Ho sempre onorato il mio Stato e la divisa, l’ho lasciata per cominciare la mia nuova avventura, dopo aver lavorato alla squadra volante, all’Investigativa e ai Falchi di Scampia.
Sono un combattente, eppure, non mi sono mai sentito così solo e così inerme come in questi anni. Anni, sì, perché questo mio calvario, va avanti da ben due anni e non nascondo che sono stato più volte sul punto di mollare.
E se, poi, non l’ho fatto, è per mia moglie e i miei tre figli ed i miei nipotini, è in arrivo anche il quarto... e, soprattutto, per gli oltre duecento dipendenti che sono parte integrante della mia famiglia. Non ho timore a dirlo e non me ne vergogno, sono ancora in cura per depressione.
Ma ve lo immaginate voi, uno che ha fatto da scorta a Pertini, ridursi così?”
Il calvario
“Il mio calvario ha inizio 2 anni fa, esattamente il 25 novembre. Quando alla Fantastic Security Group Srl, specializzata nell’attività di custodia e sorveglianza non armata, giunge una comunicazione a mezzo posta certificata dall’Inps di Napoli, con un invito generico a sistemare un’irregolarità contributiva per un importo di circa 650mila euro.
Un ente statale mi chiede quasi 650 mila euro, dall’oggi al domani, bloccando l’attività e quindi impedendomi di lavorare e guadagnare. Perché a causa di questa “irregolarità” anche il mio DURC, ovvero il documento unico di regolarità contributiva che attesta la puntualità dei pagamenti ad alcuni enti tra cui l’Inps, risultava non conforme.
E senza quello la mia attività, io e i miei ragazzi eravamo tagliati fuori da tutto.
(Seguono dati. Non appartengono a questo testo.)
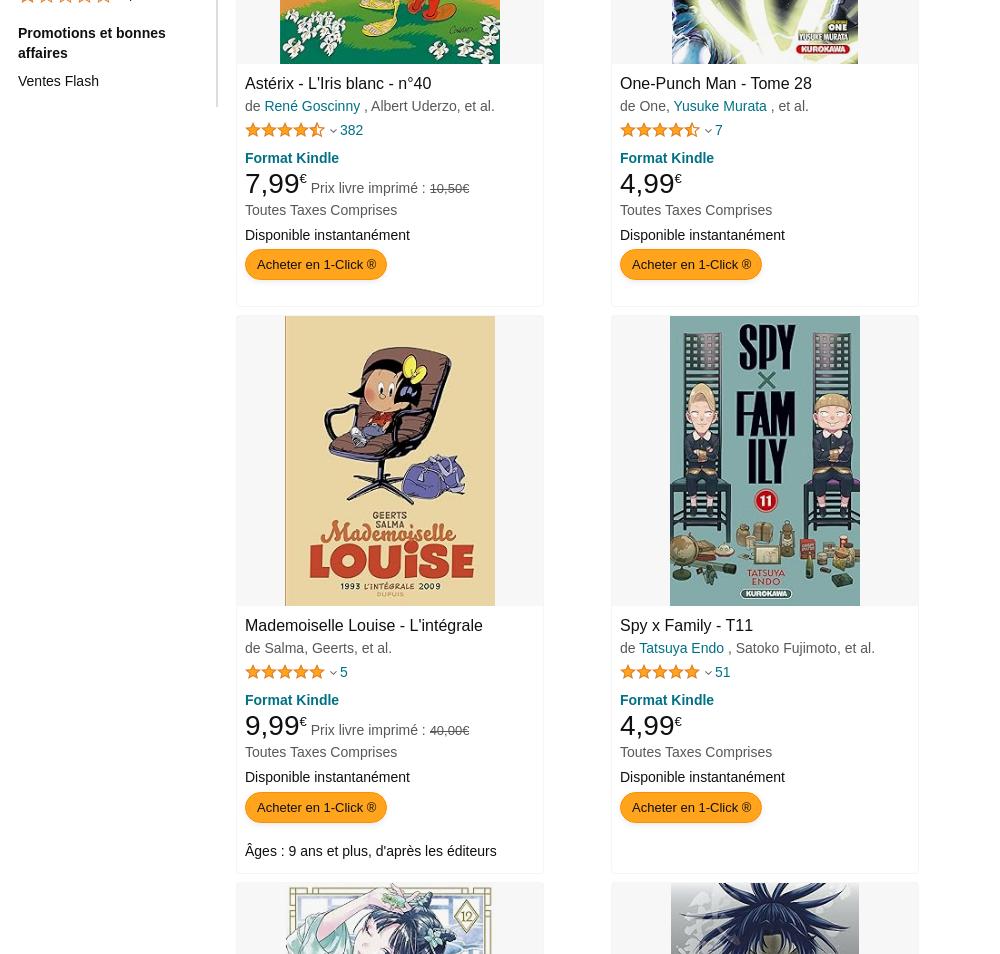  I want to click on '382', so click(350, 129).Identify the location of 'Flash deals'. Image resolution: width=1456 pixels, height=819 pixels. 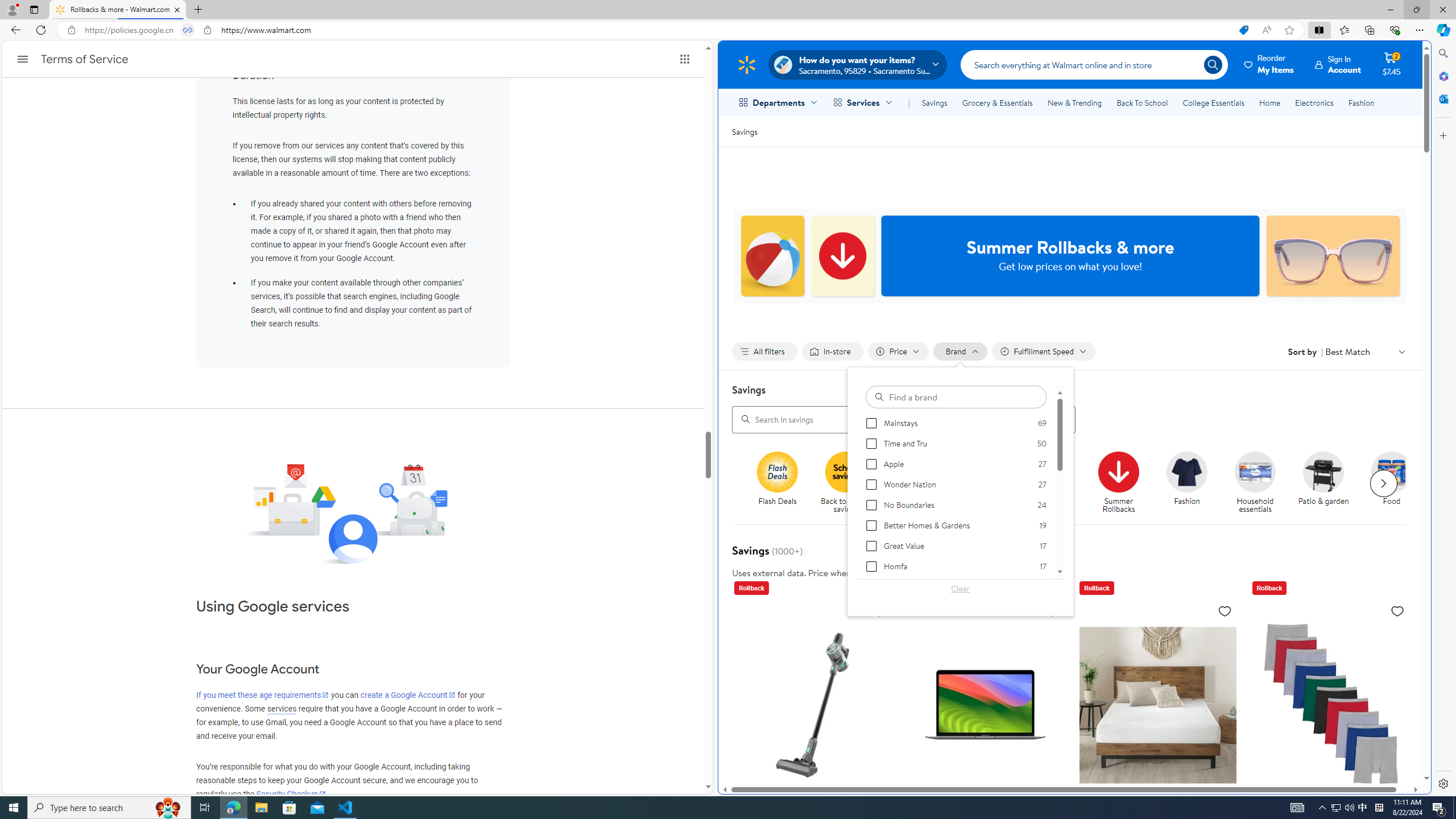
(777, 471).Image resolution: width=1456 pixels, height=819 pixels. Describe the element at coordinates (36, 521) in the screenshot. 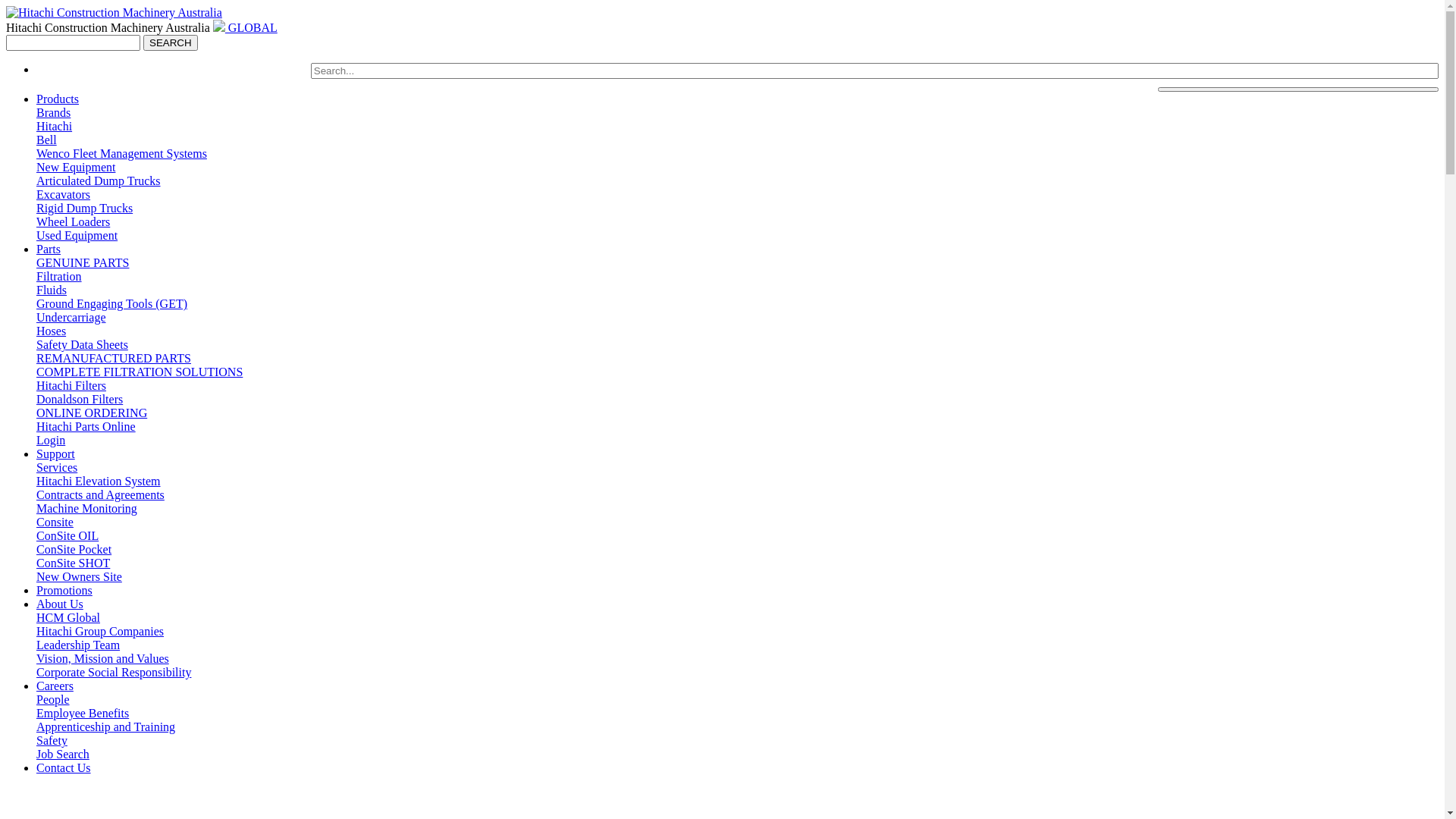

Il Durc non è solo finalizzato alla repressione del lavoro nero e delle irregolarità assicurative e contributive, ma è indispensabile per la partecipazione alle gare pubbliche, che per noi sono vitali, è ciò che ci consente di lavorare.
In quel momento, mi crolla il mondo addosso – prosegue Biagio – Non solo non avevo la più pallida idea di cosa fossero quelle irregolarità di cui l’Inps di Napoli mi faceva debitore, ma non potevamo nemmeno lavorare per poterle adempiere.
E nel frattempo, come se non bastasse, arrivano, anche le prime sospensioni dei pagamenti da parte dei committenti per i lavori precedenti, in quanto risultavano problemi inerenti al mio DURC.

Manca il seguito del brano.